Competitive Implications: The lymphoma market remains highly competitive with established approved therapies and multiple Phase 3 candidates. AG-636's failure to progress underscores the high bar for novel oncology candidates to differentiate from existing standards of care and investigational alternatives.

Future Catalysts: No future milestones are anticipated for AG-636 given program termination. Publication of Phase 1 safety and tolerability data, if conducted, could provide retrospective insights into the termination rationale.

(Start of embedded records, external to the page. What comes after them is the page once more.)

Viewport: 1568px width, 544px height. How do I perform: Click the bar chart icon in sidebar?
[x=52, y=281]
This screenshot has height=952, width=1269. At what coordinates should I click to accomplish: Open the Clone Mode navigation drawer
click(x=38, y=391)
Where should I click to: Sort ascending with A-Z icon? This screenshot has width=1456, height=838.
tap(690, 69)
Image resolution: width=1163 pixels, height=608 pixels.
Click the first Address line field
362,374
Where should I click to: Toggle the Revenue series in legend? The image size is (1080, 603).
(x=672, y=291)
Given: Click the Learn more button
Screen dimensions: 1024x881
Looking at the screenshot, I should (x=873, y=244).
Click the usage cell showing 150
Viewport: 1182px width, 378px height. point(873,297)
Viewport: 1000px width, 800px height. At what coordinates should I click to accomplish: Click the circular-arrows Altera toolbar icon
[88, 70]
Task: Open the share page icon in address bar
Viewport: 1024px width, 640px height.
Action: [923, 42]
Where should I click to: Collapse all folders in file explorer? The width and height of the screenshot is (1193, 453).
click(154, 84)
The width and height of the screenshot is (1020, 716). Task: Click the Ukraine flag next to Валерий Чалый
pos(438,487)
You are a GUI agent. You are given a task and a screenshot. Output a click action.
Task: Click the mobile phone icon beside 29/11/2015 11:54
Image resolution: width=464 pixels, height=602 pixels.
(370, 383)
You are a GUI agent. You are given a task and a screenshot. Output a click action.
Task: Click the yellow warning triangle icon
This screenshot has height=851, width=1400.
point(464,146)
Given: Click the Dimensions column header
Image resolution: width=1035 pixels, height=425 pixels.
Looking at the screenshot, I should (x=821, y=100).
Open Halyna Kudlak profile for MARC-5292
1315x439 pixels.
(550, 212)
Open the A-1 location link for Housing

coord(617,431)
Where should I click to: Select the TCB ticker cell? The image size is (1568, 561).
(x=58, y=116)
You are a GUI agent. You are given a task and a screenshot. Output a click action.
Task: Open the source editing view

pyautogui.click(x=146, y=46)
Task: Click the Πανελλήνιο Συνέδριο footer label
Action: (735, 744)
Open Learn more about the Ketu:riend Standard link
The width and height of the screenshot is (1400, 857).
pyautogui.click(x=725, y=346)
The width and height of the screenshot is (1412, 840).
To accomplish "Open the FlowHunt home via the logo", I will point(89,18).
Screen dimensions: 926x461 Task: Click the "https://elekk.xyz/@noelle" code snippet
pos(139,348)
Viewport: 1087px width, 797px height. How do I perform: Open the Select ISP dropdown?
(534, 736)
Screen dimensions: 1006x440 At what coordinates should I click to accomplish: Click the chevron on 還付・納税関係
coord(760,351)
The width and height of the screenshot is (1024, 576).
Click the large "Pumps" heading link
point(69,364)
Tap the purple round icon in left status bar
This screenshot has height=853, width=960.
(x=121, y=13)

Expected Developments: None; program is terminated and not expected to re-enter development.

Quick answers

Concise, citable answers optimized for AI answer engines.

What is AG-636?
Small-molecule lymphoma candidate by Agios Netherlands B.V., terminated Phase 1 August 2020.
Is AG-636 approved?
No; program terminated during Phase 1, never reached regulatory submission.
What is AG-636's indication?
Lymphoma
Who develops AG-636?
Agios Netherlands B.V.
What is AG-636's mechanism of action?
Not disclosed
What is AG-636's molecular target?
Not disclosed
What phase is AG-636 in?
Terminated Phase 1 (as of August 25, 2020)
What is AG-636's modality?
Small molecule
Does AG-636 have a partner?
No partnership disclosed
What is AG-636's internal code?
AG636-C-001
What is AG-636's clinical trial number?
NCT03834584
When was AG-636 terminated?
August 25, 2020
What are AG-636's main competitors?
Ibrutinib, brentuximab vedotin, temsirolimus, zanubrutinib, D8220C00027
Is AG-636 still in development?
No; program terminated and no longer active
What route of administration does AG-636 use?
Not disclosed
Are AG-636 trial results published?
No published results disclosed
What is AG-636's peak sales projection?
Not disclosed
Does AG-636 have regulatory approval?
No; terminated before regulatory submission
Who is the lead investigator for AG-636?
Not disclosed
What was AG-636's first disclosure date?
Not disclosed
Is AG-636 available for patient enrollment?
No; trial terminated August 2020
What is the consensus analyst position on AG-636?
Not disclosed; program terminated

Evidence & sources

Reviewed by NovaPharmaNews Intelligence Desk. Last reviewed .

  1. ClinicalTrials.gov NCT03834584 (clinicaltrials)
  2. Source: phase (source_attribution)
  3. MONDO Disease Ontology (MONDO:0005062) (mondo)
  4. Orphanet — lymphoma (orphanet)
  5. NCT00026208 (clinicaltrials_gov)
  6. NCT00578461 (clinicaltrials_gov)
  7. NCT01459224 (clinicaltrials_gov)
  8. NCT02996773 (clinicaltrials_gov)
  9. NCT03117036 (clinicaltrials_gov)
  10. AACT (ClinicalTrials.gov aggregate) (aact)
  11. ClinicalTrials.gov (clinicaltrials_gov)
  12. Open Targets Platform (opentargets)

Intelligence compiled from public regulatory and clinical sources (FDA, EMA, ClinicalTrials.gov and company disclosures). Figures may be editorial or analyst estimates; verify against primary sources before relying on them.